What is being asked →
Your answer should be the lines from the one containing "Speakers (82, 2239)" through the final line below, copied exactly.

Dataset extract →
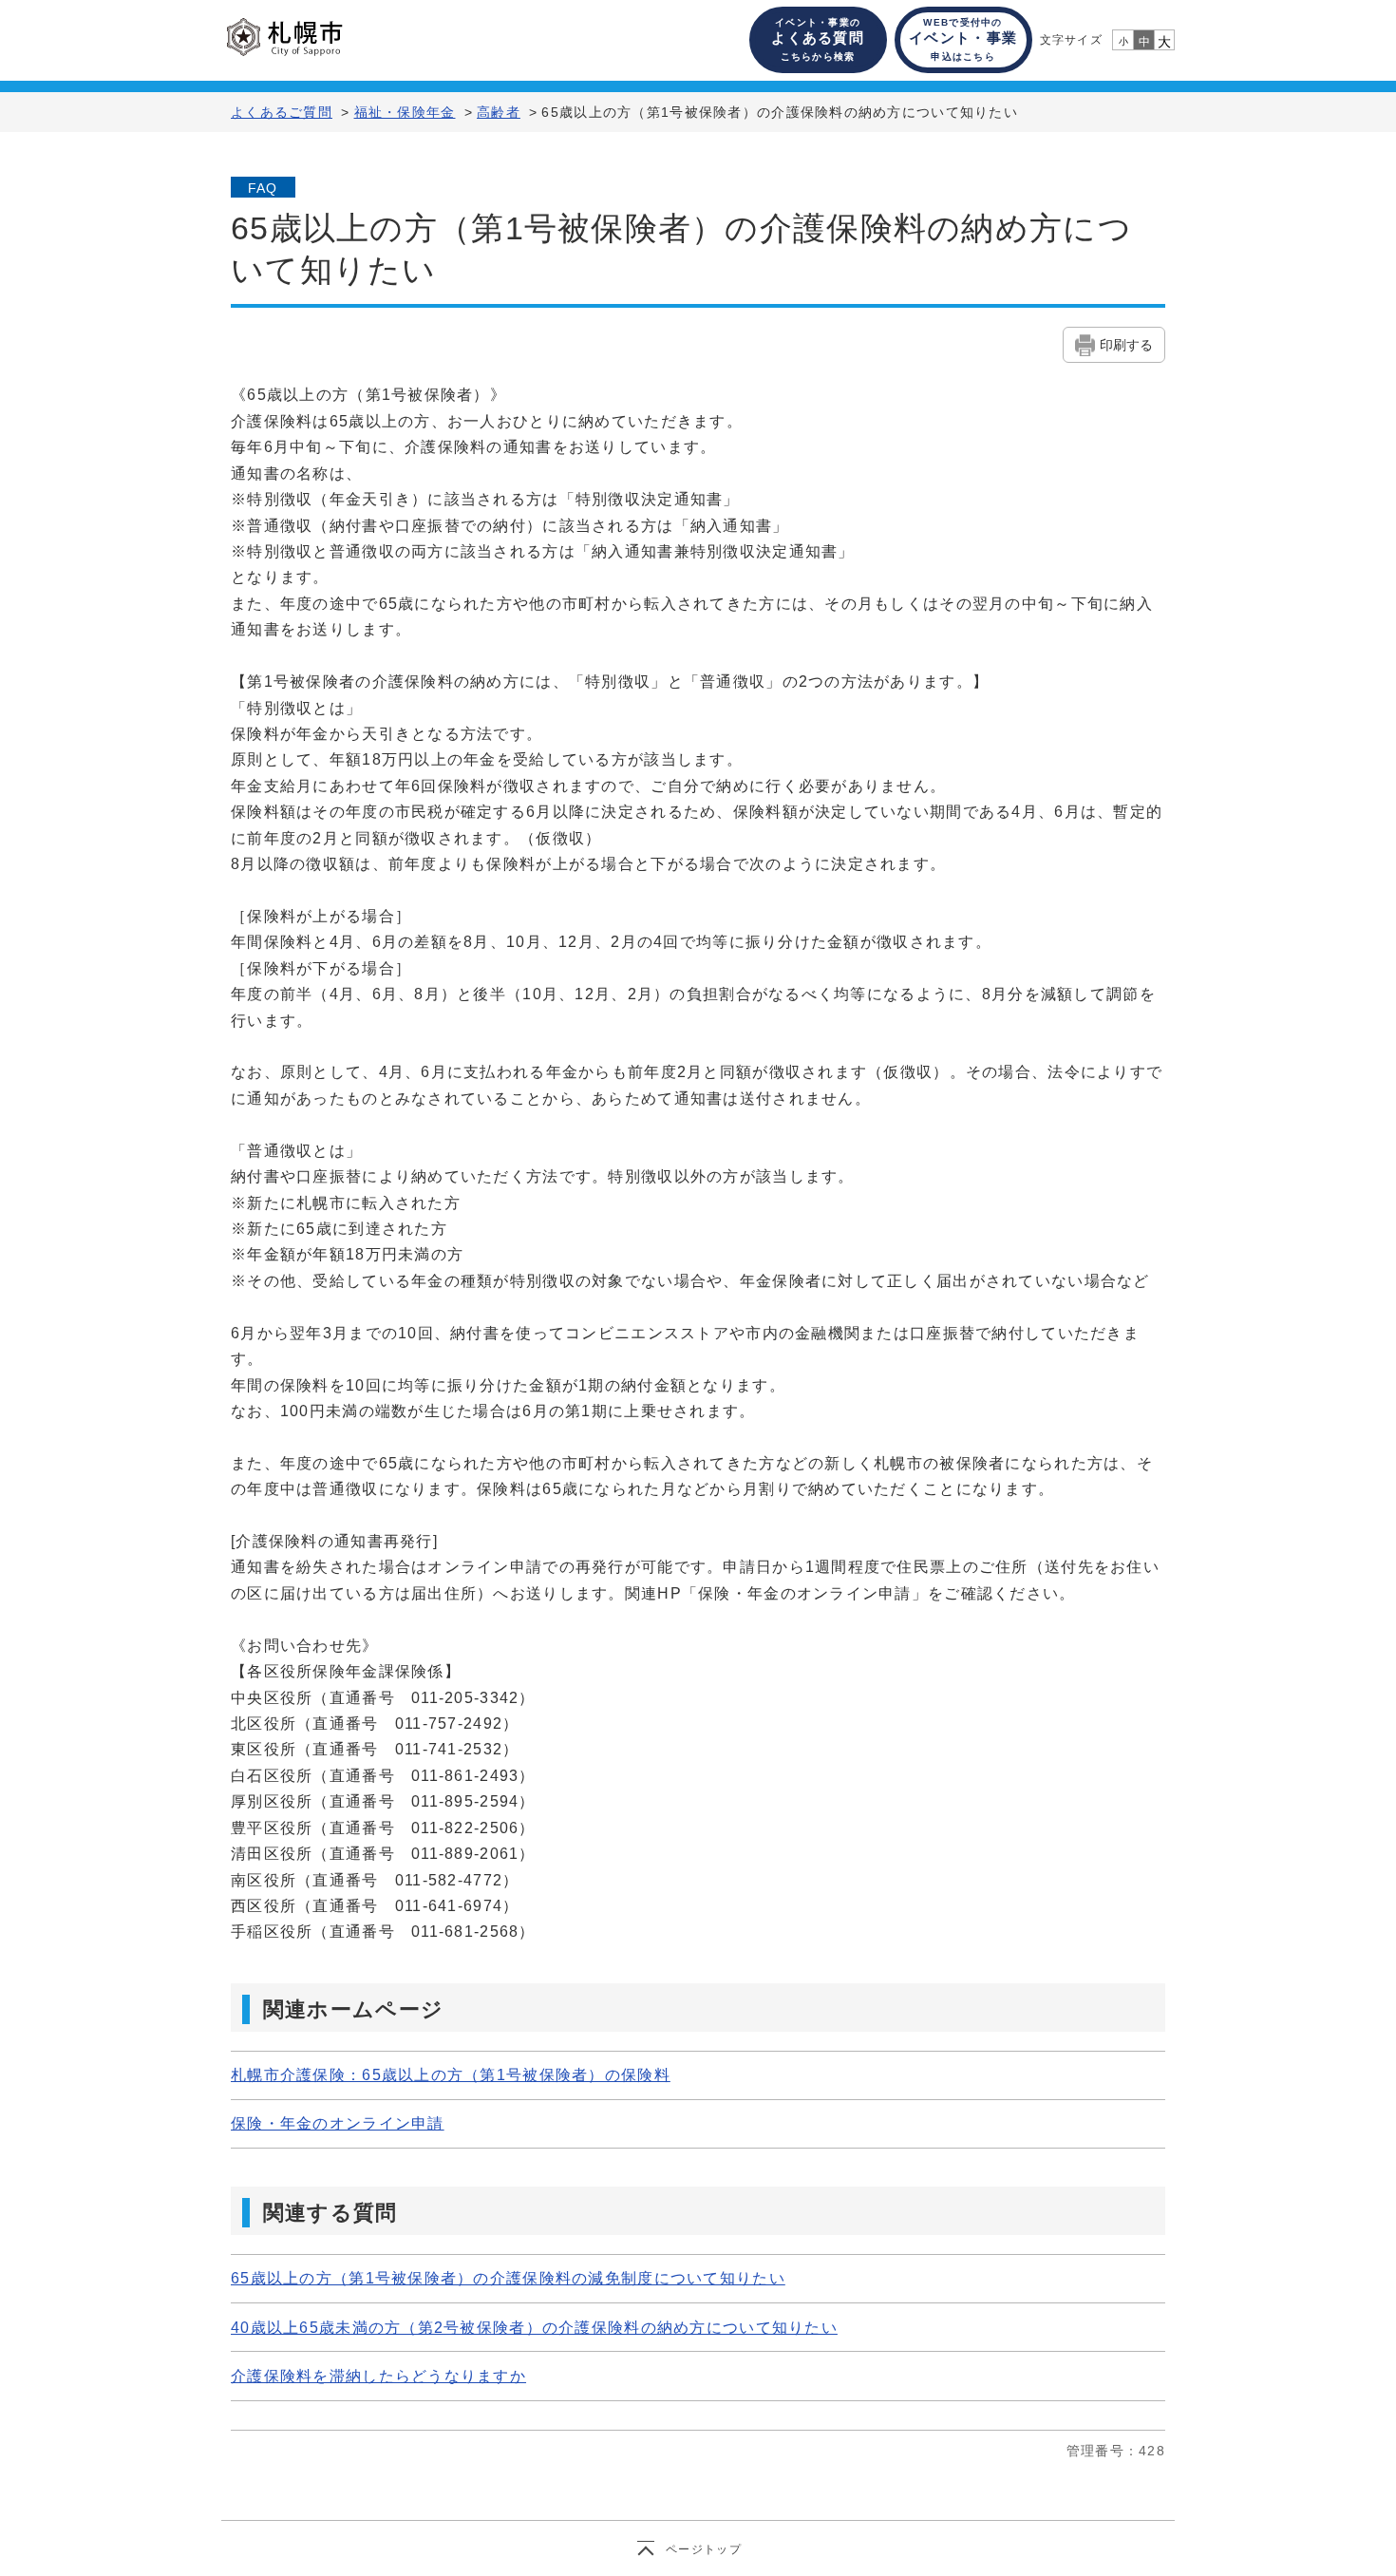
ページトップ (704, 2549)
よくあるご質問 (281, 112)
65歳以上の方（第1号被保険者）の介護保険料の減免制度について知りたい (508, 2278)
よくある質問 (817, 39)
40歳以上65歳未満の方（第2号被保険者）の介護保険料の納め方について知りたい (534, 2328)
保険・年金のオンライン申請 (337, 2123)
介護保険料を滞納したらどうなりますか (378, 2376)
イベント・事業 (963, 39)
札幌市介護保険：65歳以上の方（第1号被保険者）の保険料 (450, 2075)
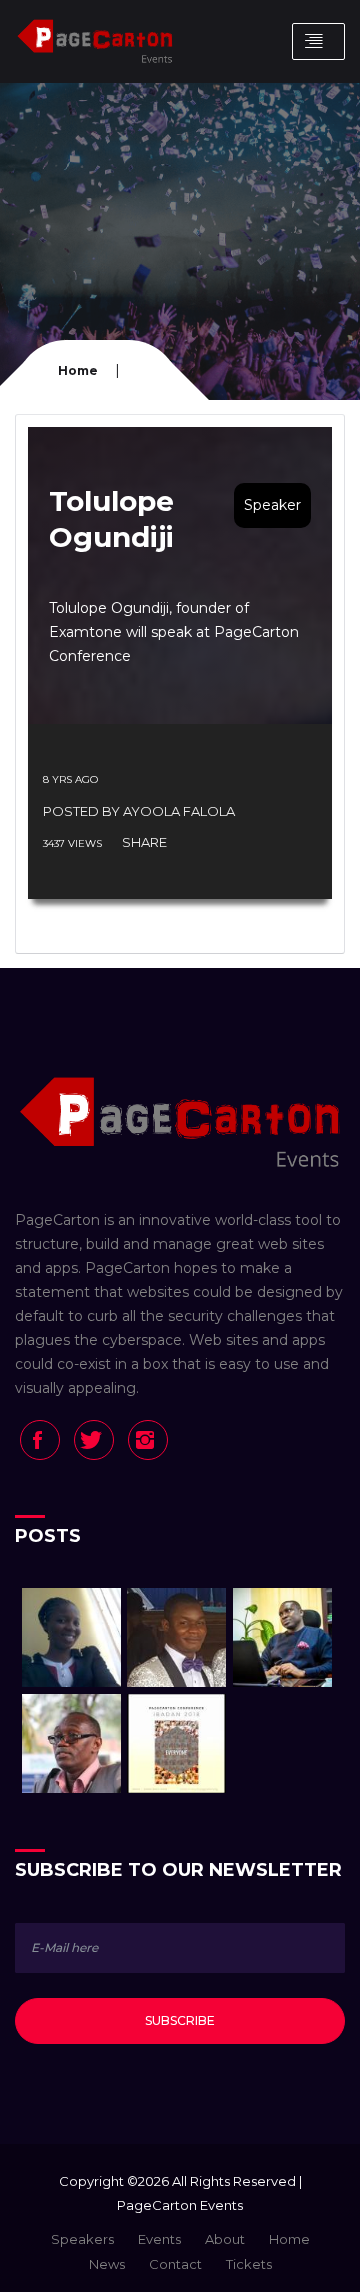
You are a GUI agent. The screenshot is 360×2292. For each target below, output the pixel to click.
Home (78, 370)
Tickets (249, 2264)
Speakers (82, 2239)
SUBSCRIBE (180, 2020)
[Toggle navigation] (318, 41)
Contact (175, 2264)
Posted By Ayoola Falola (139, 811)
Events (159, 2239)
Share (144, 842)
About (225, 2239)
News (107, 2264)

Task solution →
Speakers (82, 2239)
SUBSCRIBE (180, 2020)
[Toggle navigation] (318, 41)
Contact (175, 2264)
Posted By Ayoola Falola (139, 811)
Events (159, 2239)
Share (144, 842)
About (225, 2239)
News (107, 2264)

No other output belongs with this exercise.